Çıkarılan metin:
*-*-*

Bölgede yaptığım çalışmalar esnasında Tunguzlar bana; Şamanların tabutunun ağaçtan oyularak yapıldığını ve iki direk üzerine yerleştirilmesi gerektiğini anlatmışlardı. Diğer ölülerin tabutları ise, basit üç ya da dört direk üzerine konularak defnedilir. Tunguzlar, o bölgede yaşayan dalıcı martıgiller ailesinden bir tür martı kuşunun ruhanî bir varlık olduğuna ve ölen şamanların ruhlarının bu kuşun suretine büründüklerine inanırlar. Bu inanca göre bir şaman öldükten belirsiz bir süre sonra, ruhu geri dönerek bir akrabasının bedenine girer ve artık o kişi de şamanlık vasıflarına sahip olur. Eğer bir şamanın cenazesi toprağa gömülerek defnedilecek olursa ruh kuşu, daha da doğru bir ifadeyle söylemek gerekirse, “martı”sı tekrar geri dönemez ve bu döngü engellenir. Şaman kıyafeti, davulu ve büyü aletleri ölen şamanın yanında kalır, ama kıyâfetler ve davul yırtılır ve âdet gereği, bunların üzerindeki metal parçalar ölünün akrabaları tarafından saklanır.

*-*-*

Göreviniz:
Tunguz şamanlarının cenaze âdetlerini anlatan yukarıdaki metni hiçbir değişiklik yapmadan baştan sona yeniden yazın.

*-*-*

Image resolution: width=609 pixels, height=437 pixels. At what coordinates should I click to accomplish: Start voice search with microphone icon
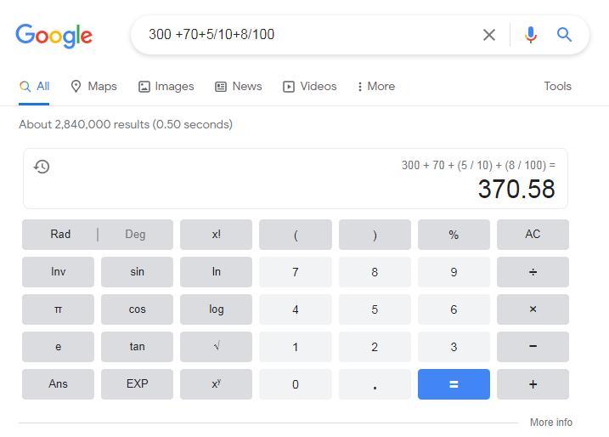point(531,35)
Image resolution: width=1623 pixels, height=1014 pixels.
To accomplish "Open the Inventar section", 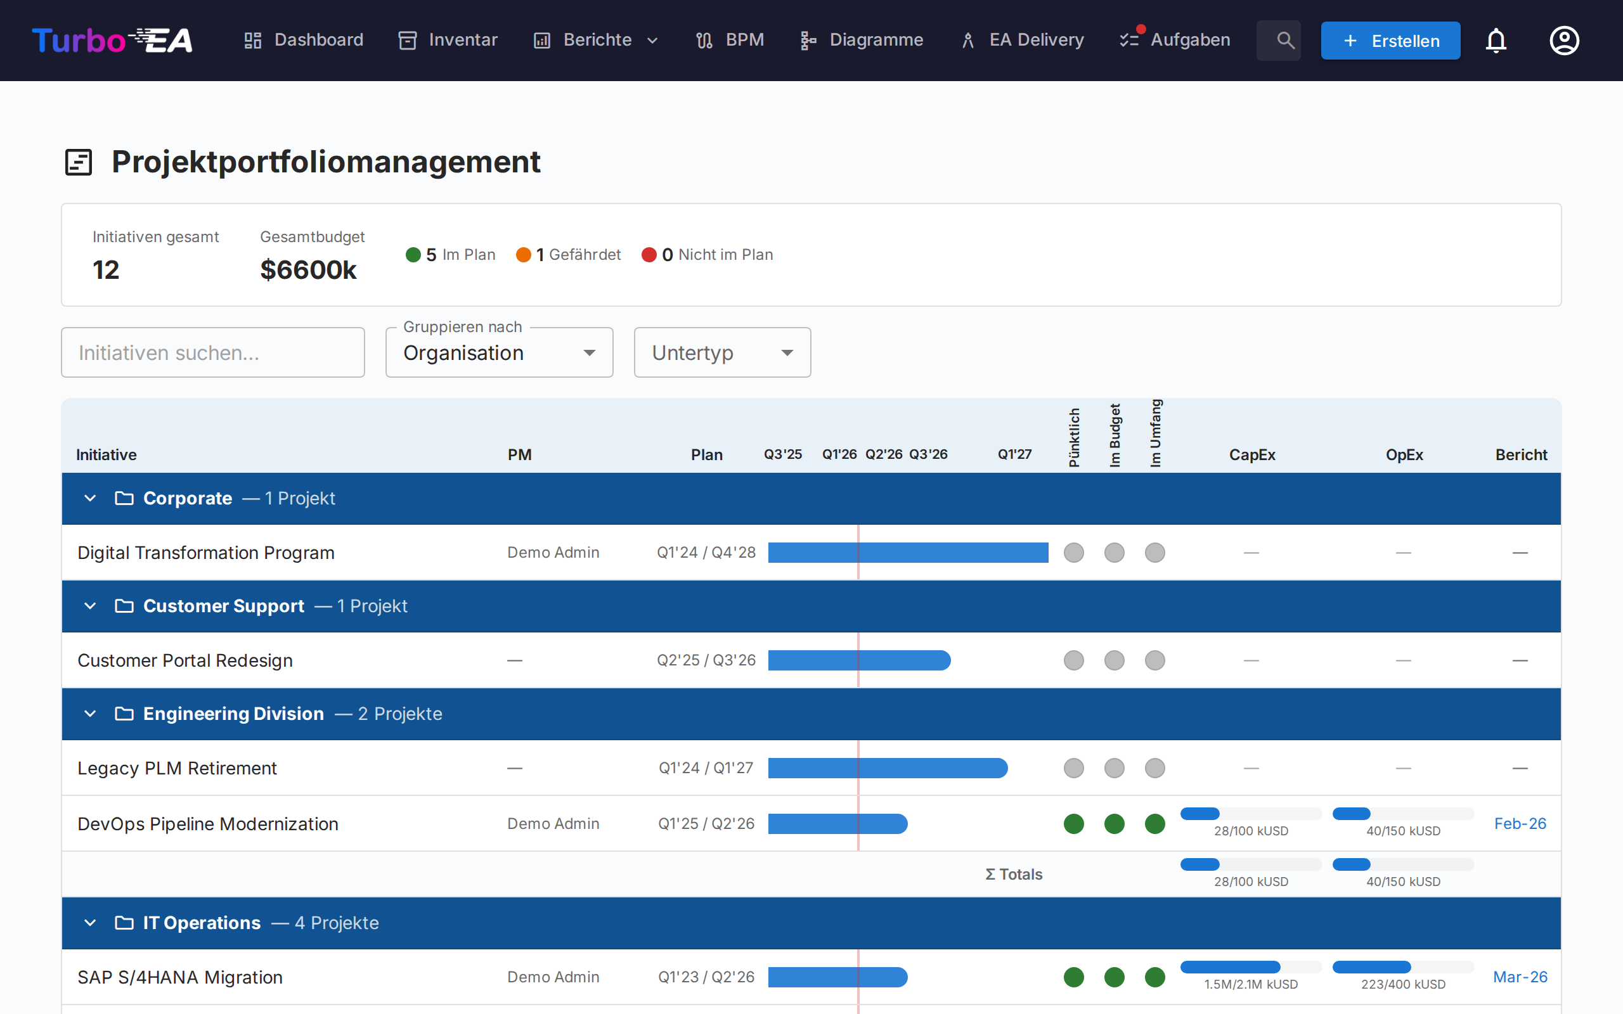I will coord(447,40).
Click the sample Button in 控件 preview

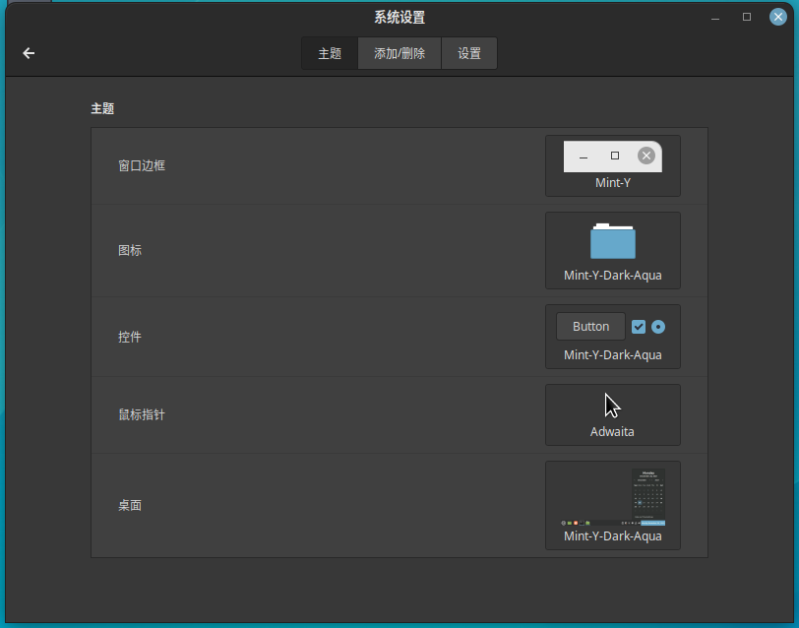tap(590, 327)
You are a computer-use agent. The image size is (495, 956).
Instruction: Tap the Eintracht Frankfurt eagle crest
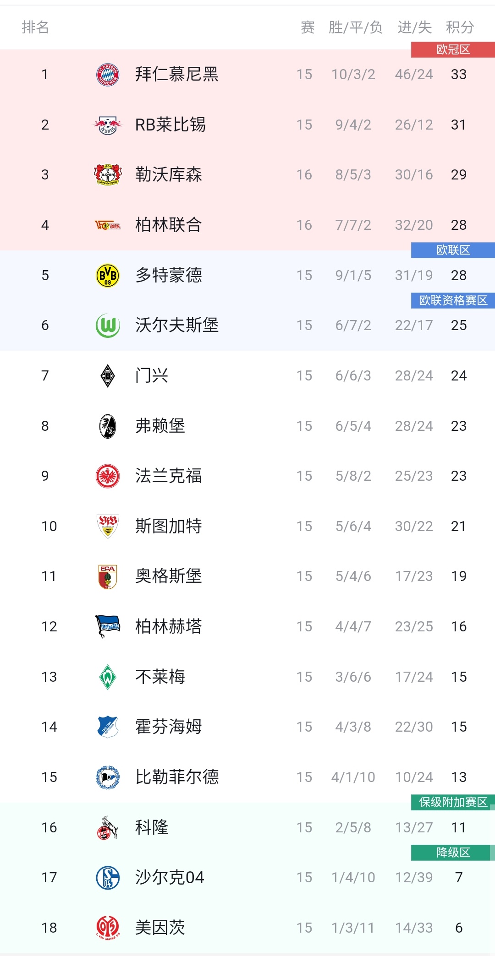point(108,476)
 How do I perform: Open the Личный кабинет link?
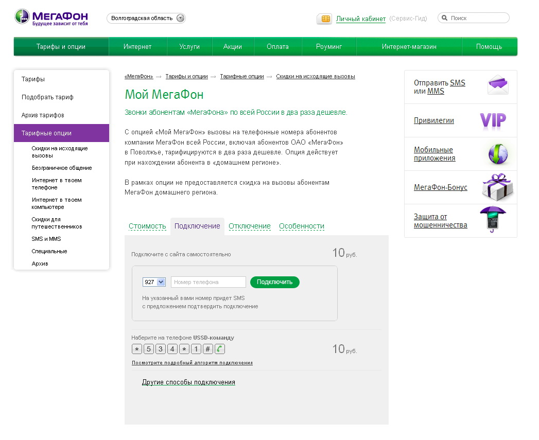(360, 19)
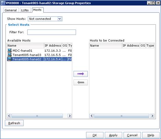
Task: Click the gray left arrow remove button
Action: (81, 82)
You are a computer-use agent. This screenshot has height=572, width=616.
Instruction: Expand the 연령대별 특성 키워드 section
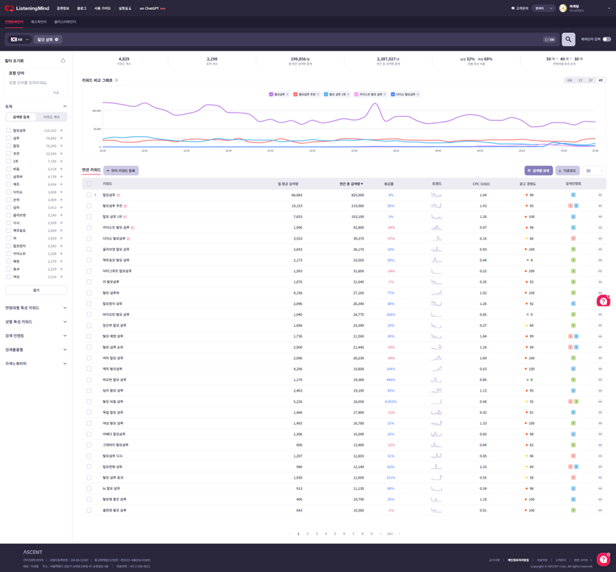click(36, 308)
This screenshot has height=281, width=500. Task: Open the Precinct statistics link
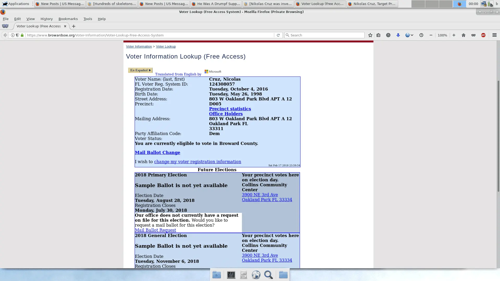pos(230,109)
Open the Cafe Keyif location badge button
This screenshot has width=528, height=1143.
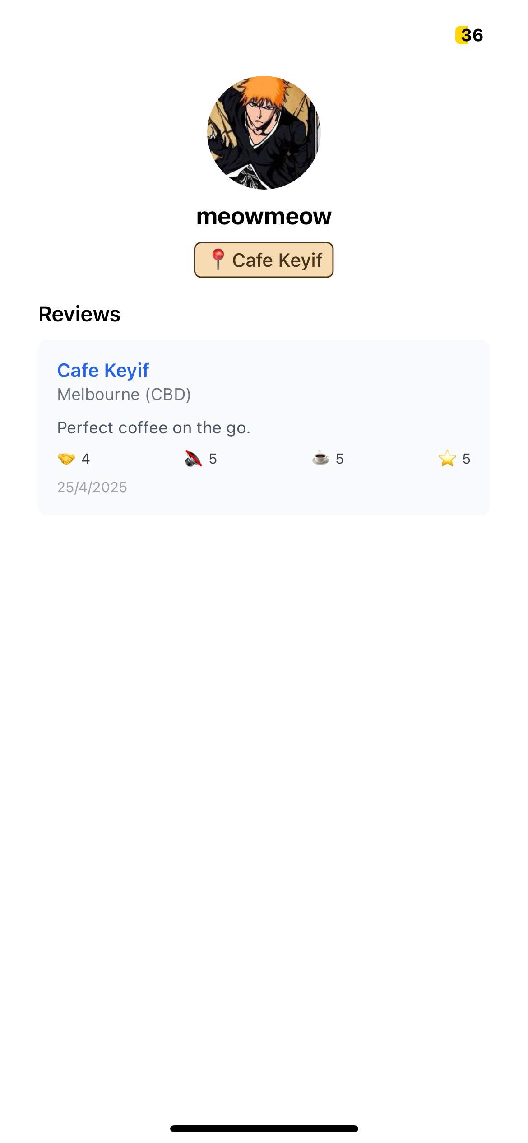pyautogui.click(x=264, y=260)
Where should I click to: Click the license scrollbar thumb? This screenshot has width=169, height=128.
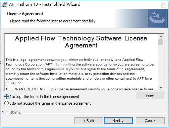pyautogui.click(x=161, y=42)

*-*-*

Tamamlanan görev:
Bölgede yaptığım çalışmalar esnasında Tunguzlar bana; Şamanların tabutunun ağaçtan oyularak yapıldığını ve iki direk üzerine yerleştirilmesi gerektiğini anlatmışlardı. Diğer ölülerin tabutları ise, basit üç ya da dört direk üzerine konularak defnedilir. Tunguzlar, o bölgede yaşayan dalıcı martıgiller ailesinden bir tür martı kuşunun ruhanî bir varlık olduğuna ve ölen şamanların ruhlarının bu kuşun suretine büründüklerine inanırlar. Bu inanca göre bir şaman öldükten belirsiz bir süre sonra, ruhu geri dönerek bir akrabasının bedenine girer ve artık o kişi de şamanlık vasıflarına sahip olur. Eğer bir şamanın cenazesi toprağa gömülerek defnedilecek olursa ruh kuşu, daha da doğru bir ifadeyle söylemek gerekirse, “martı”sı tekrar geri dönemez ve bu döngü engellenir. Şaman kıyafeti, davulu ve büyü aletleri ölen şamanın yanında kalır, ama kıyâfetler ve davul yırtılır ve âdet gereği, bunların üzerindeki metal parçalar ölünün akrabaları tarafından saklanır.